Klemens received a doctorate from the California Institute of Technology, writing on game theory in economics and political science. "I mostly did theory," he says, "but theory is often computer-intensive, so I was spending a lot of time writing software. Also, trying to get a program to run is a great way to put off writing a dissertation."
This convergence sparked Klemens' interest in software patents. "I've written a lot of software, I know how a computer works, and I know what patents are for," he says. "That's enough for me to know that there's a fundamental mismatch between patents and software. This gnaws me. It bothers me because claiming mathematics as property strikes me as unethical -- and I think I speak for every theorist who ever lived on this one. It bothers me because you can't write a theoretical model that respects the real-world aspects of software and still finds that patents would be beneficial."

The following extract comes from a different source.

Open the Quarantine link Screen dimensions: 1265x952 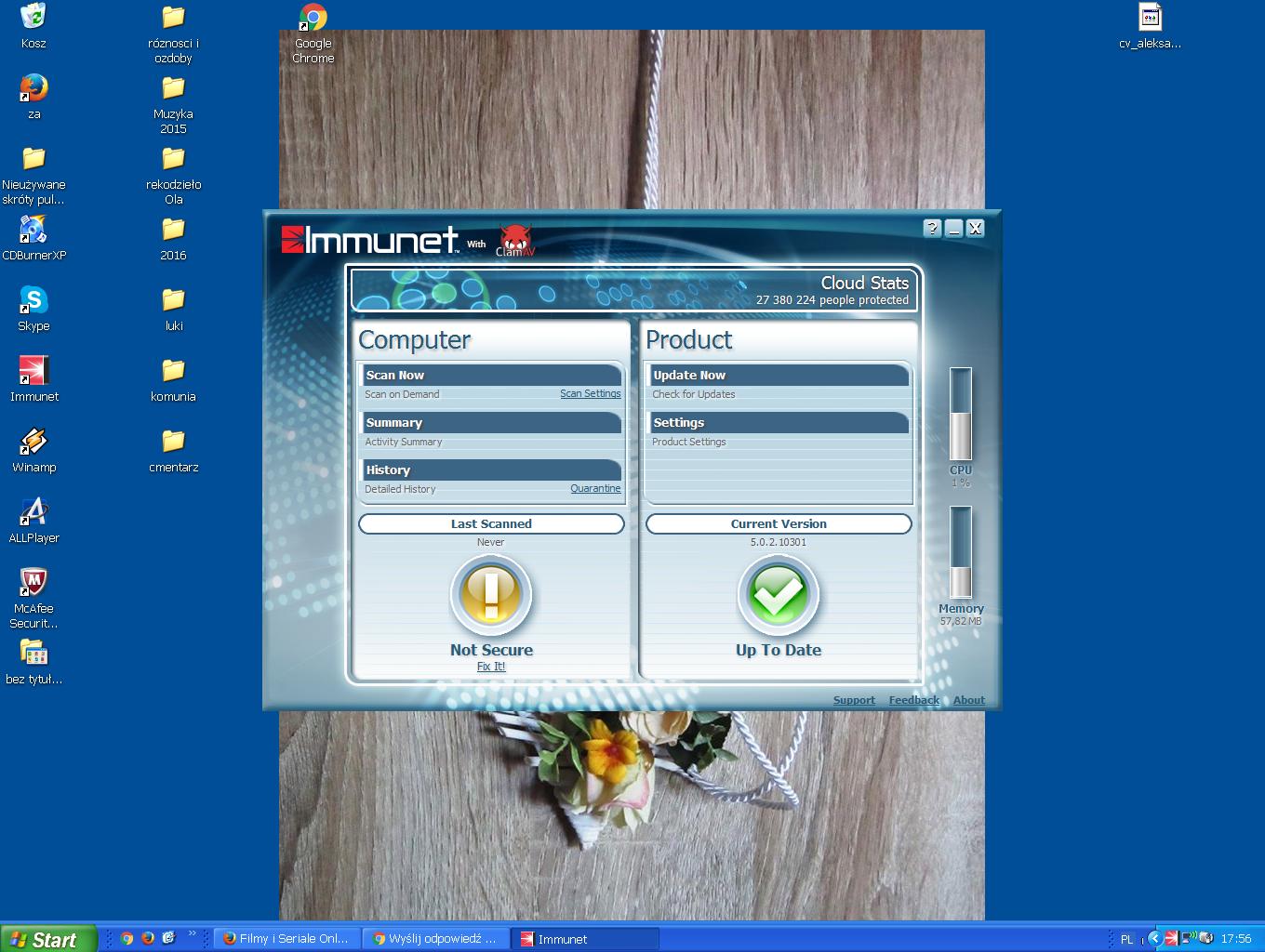(x=595, y=489)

After a year of research at the Brookings Institution, Klemens produced Math You Can't Use in 2006. Last spring, at the FSF annual general meeting, a supporter urged the book on Peter Brown, the FSF executive director. Impressed by the book and Klemens' obvious passion for the subject, Brown asked Klemens to organize a software patent abolition campaign. After Klemens agreed, the FSF stepped back to become just another member of the coalition, and not its guiding organization.

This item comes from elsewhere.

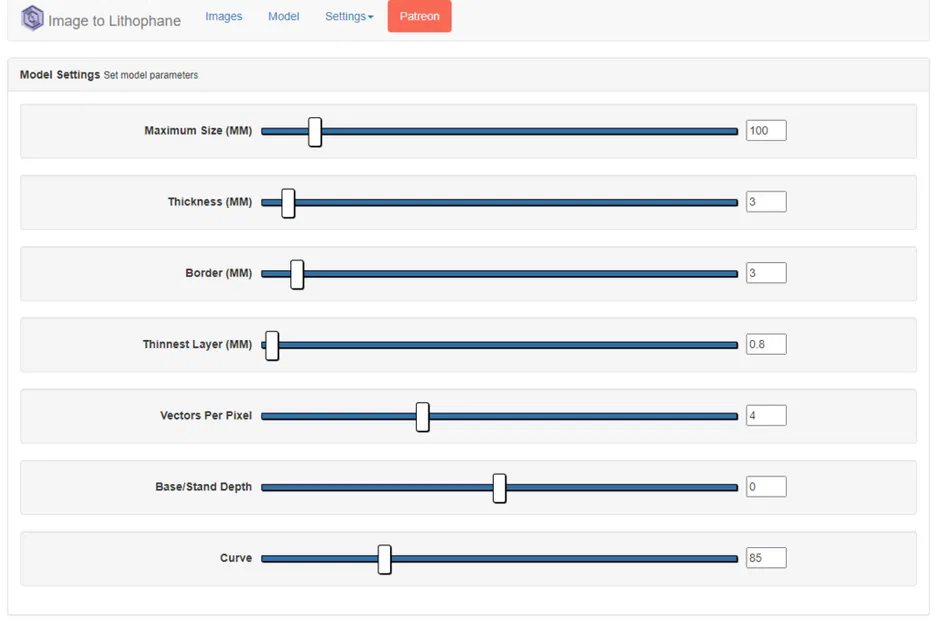
Task: Focus the Thickness value input box
Action: click(x=766, y=202)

According to ESP organizers, there has never been a better time to challenge software patents directly in the United States.
The current state of software patents came into existence in early 1990s in In re Alappat, in which a lower court ruled that, if an algorithm "includes a physical step of any sort, then that is as physical a process as any machine or chemical," Klemens says. This was a reversal of the legal assumption that had prevailed until then that a computer algorithm was as distinct from the physical action that produced it as a musician's song is from the process of recording it.
This sweeping change took a while to assimilate. It was not until several years into the new millennium that the full implications became obvious and the current atmosphere of trivial patents and patent troll companies really got underway.
The current patent culture was challenged in 2005 when the Supreme Court heard LabCorp v. Metabolite, a case that turned on what Klemens calls "a pathetically trivial physical step." In the end, the Supreme Court did not issue a ruling due to technicalities peculiar to the case, but, as Klemens says, "It does indicate that the Supreme Court takes seriously the problem of drawing a line that says that some things we humans do should not be patentable." Klemens adds that "Every pundit I've met agrees that the Supreme Court is looking for a case to replace [LabCorp v. Metabolite].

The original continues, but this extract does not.